ARFIT2 estimates multivariate autoregressive parameters
of the MVAR process Y
Y(t,:)' = w' + A1*Y(t-1,:)' + ... + Ap*Y(t-p,:)' + x(t,:)'
ARFIT2 uses the Nutall-Strand method (multivariate Burg algorithm)
which provides better estimates the ARFIT [1], and uses the
same arguments.
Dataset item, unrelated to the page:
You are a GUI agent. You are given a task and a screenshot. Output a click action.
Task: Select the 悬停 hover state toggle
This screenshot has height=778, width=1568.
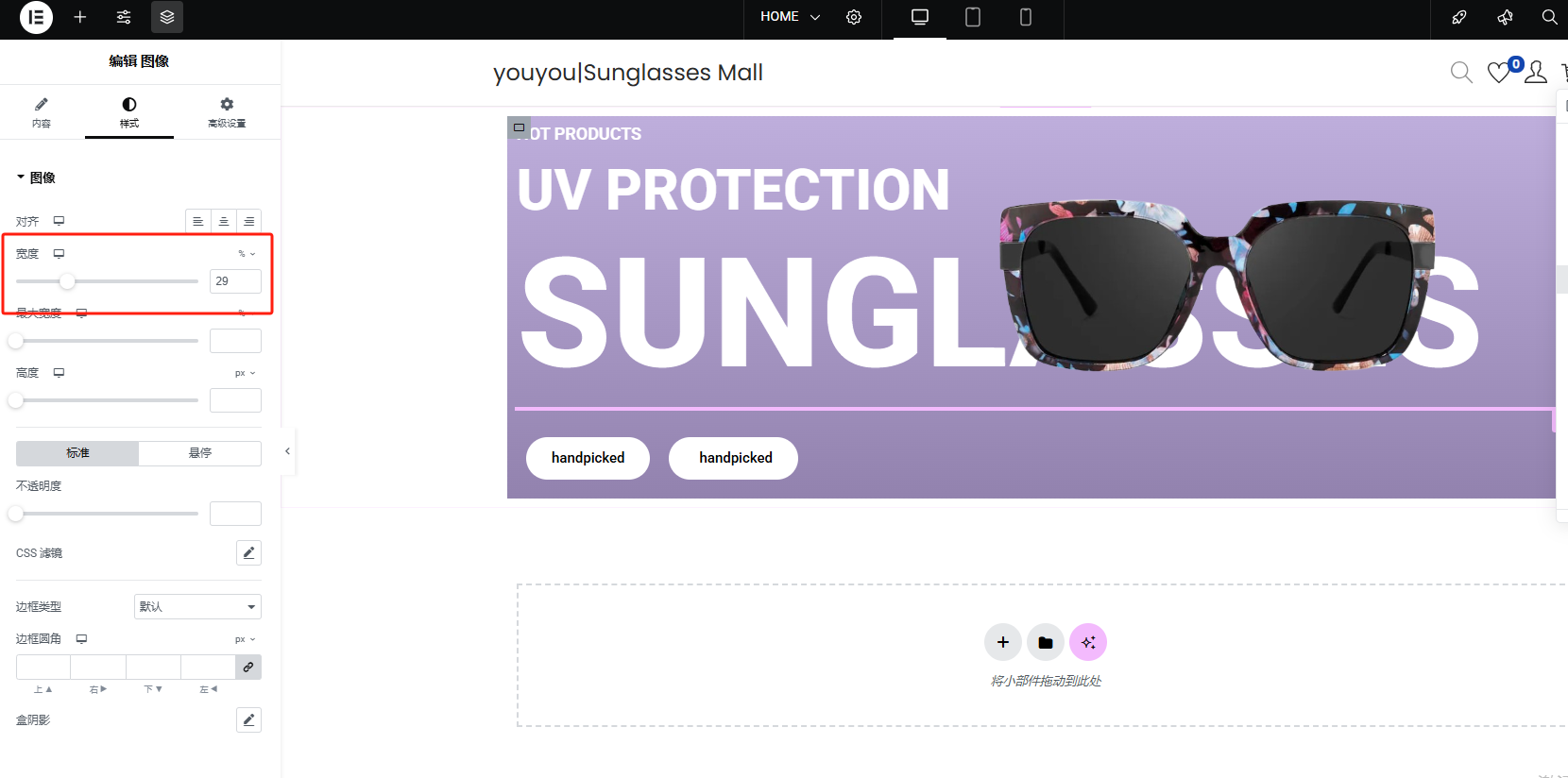coord(200,453)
Moreover, ARFIT2 is faster and can deal with
missing values encoded as NaNs.
[w, A, C, sbc, fpe] = arfit2(v, pmin, pmax, selector, no_const)
INPUT:
v data - each channel in a column
pmin, pmax minimum and maximum model order
selector 'fpe' or 'sbc' [default]
no_const 'zero' indicates no bias/offset need to be estimated
in this case is w = [0, 0, ..., 0]';
OUTPUT:
w mean of innovation noise
A [A1,A2,...,Ap] MVAR estimates
C covariance matrix of innovation noise
sbc, fpe criteria for model order selection
see also: ARFIT, MVAR
REFERENCES:
[1] A. Schloegl, 2006, Comparison of Multivariate Autoregressive Estimators.
Signal processing, p. 2426-9.
[2] T. Schneider and A. Neumaier, 2001.
Algorithm 808: ARFIT-a Matlab package for the estimation of parameters and eigenmodes
of multivariate autoregressive models. ACM-Transactions on Mathematical Software. 27, (Mar.), 58-65.